Вы верите, что изобретатель этой хуйни открыл новый литературный жанр? Я — нет, потому что указанную хуйню в содержательной части невозможно назвать даже графоманью. Я, повторяю, убеждена, что автор ГП не писал книгу (и почти уверена, что даже не собирался её написать), а утверждался за счёт тех, кто счёл себя читателями.
Тут со мной стрясся очередной эстетический пиздец и я ушла отдыхать. Продолжу, может, позже, а может, и никогда.
Upd.2 от 23.07.2007
Почему жанр так важен?
Потому что жанр определяет систему символов, которую использует автор в работе над сочинением. Надеюсь, никому не надо объяснять, что слова, устойчивые выражения, строй предложений, композиция, образы, да даже и фабула (если она есть) — это всё суть символы? Так вот, это всё суть символы. И трактовку этих символов во многом определяет жанр произведения.
Семантика выражения «добро» в детской сказке и во «взрослом» романе-эпопее может разниться так же категорически, как «чёрное» и «белое». Это просто пример, не более, но этот пример как нельзя лучше объясняет, что для того, чтобы понять авторскую мысль, мы должны понимать, в каком жанре работал автор.
Как правило, жанр определяется читателем интуитивно с первых же страниц книги (это — волшебная сказка, а вот это — приключенческий роман, к примеру). В этом случае читатель с первых же страниц книги начинает понимать автора если не до конца, то, во всяком случае, в ключевых моментах. Реже жанр становится ясен в самом конце — тогда у читателя семантическая мозаика складывается не по мере прочтения, а в результате осмысления уже прочитанного. В спорных случаях речь может идти о смежных жанрах (скажем, сказка и новелла или притча и сказка) — это нормально, это повод для полемики и уточнения одновременно как жанровых, так и авторских особенностей текста. Очень часто можно наблюдать, как одно и то же произведение принадлежит сразу к нескольким жанрам (авторская сказка, рассказ, притча или роман, эпопея, поэма) — опять же не вопрос, это означает, что автор сумел удовлетворить требованиям сразу нескольких жанров.
Но есть жанры, которые не совместимы по определению.
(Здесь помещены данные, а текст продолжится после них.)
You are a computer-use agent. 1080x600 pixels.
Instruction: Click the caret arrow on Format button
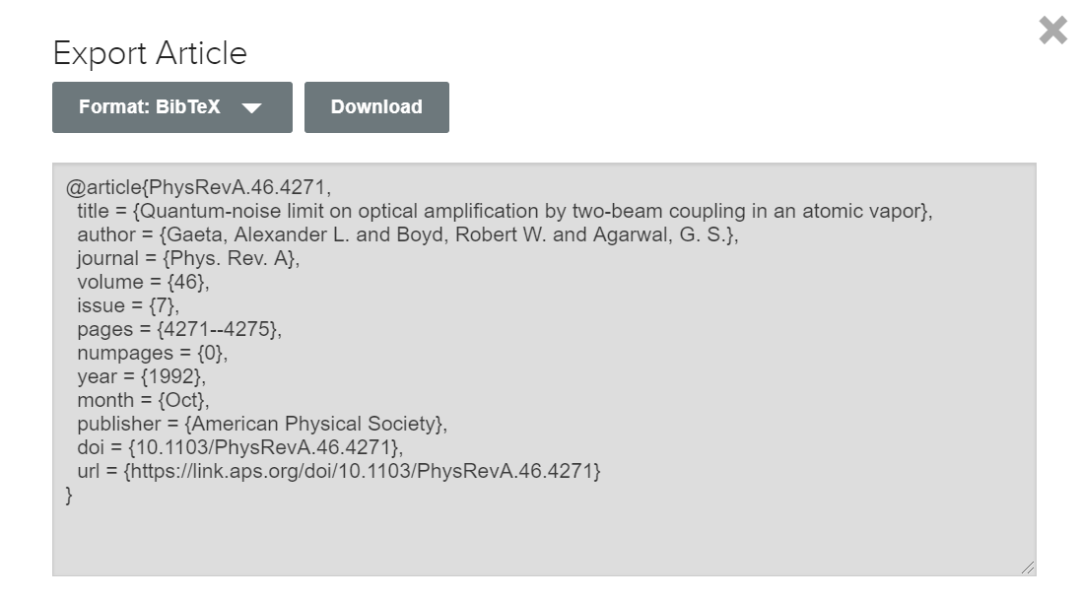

В частности, по определению не совместимы детская авторская сказка и роман в духе писателей-экзистенционалистов. Как вам, к примеру, сартровская «Тошнота» в качестве «Золотого ключика»? Вот примерно это и называется несовместимостью по определению.
Смешение несовместимых по определению жанров можно считать разновидностью литературной эклектики, которая указывает на отсутствие стержня произведения или, если угодно, на отсутствие системы координат, которая вручается читателю всяким добросовестным автором.
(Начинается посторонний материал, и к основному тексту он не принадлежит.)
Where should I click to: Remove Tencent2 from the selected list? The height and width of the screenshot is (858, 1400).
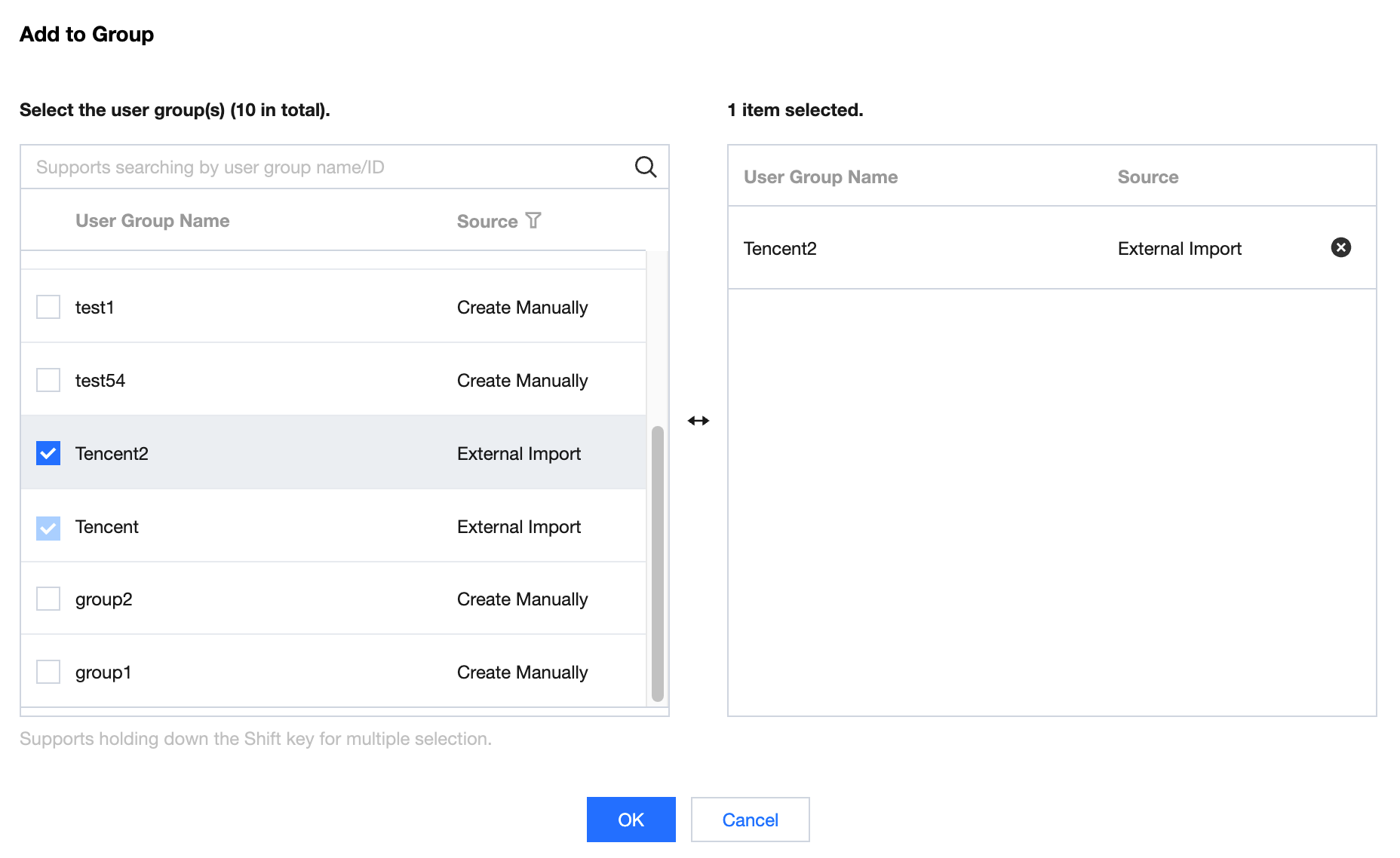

Можно воскликнуть: «Ай-ай, бедный читатель! Вот уж трагедия: не выдали систему координат! А пусть он учиться обходиться без системы координат!» Это глупая позиция, потому что всякая книга пишется для того, чтобы сообщить адресату некую информацию. Если адресат не может и ни в коем случае не сможет прочесть эту информацию, потому что авторская система символов априори непостижима, ничего умного и даже просто забавного в этом нет, потому что в этом случае пропадает даже и сам смысл отправки сообщения.
Теперь давайте посмотрим, в каких жанрах выполнены книги Ролинг о Гарри Поттере — по отдельности (выше я пыталась определить жанр саги в целом, мне это не удалось, поэтому я перехожу к жанру каждой отдельной книги).
Первая книга — это авторская волшебно-бытовая сказка. Мальчик попадает в неведомый мир, приступает к его исследованию, получает, как положено, друзей, врагов и проводников, суёт свой нос куда не надо, встречается с главным гадом, сражается с ним и выходит из этого сражения победителем. Нормально, честная авторская сказка. Читатель-ребёнок сопереживает главному герою и его друзьям, читатель-взрослый радуется авторским находкам — плохому хорошему учителю и хорошему мудрому директору, и в целом все довольны и захвачены феерическим миром волшебников. Прекрасная авторская сказка, да. Аванс на вторую книгу выдаётся безоговорочно.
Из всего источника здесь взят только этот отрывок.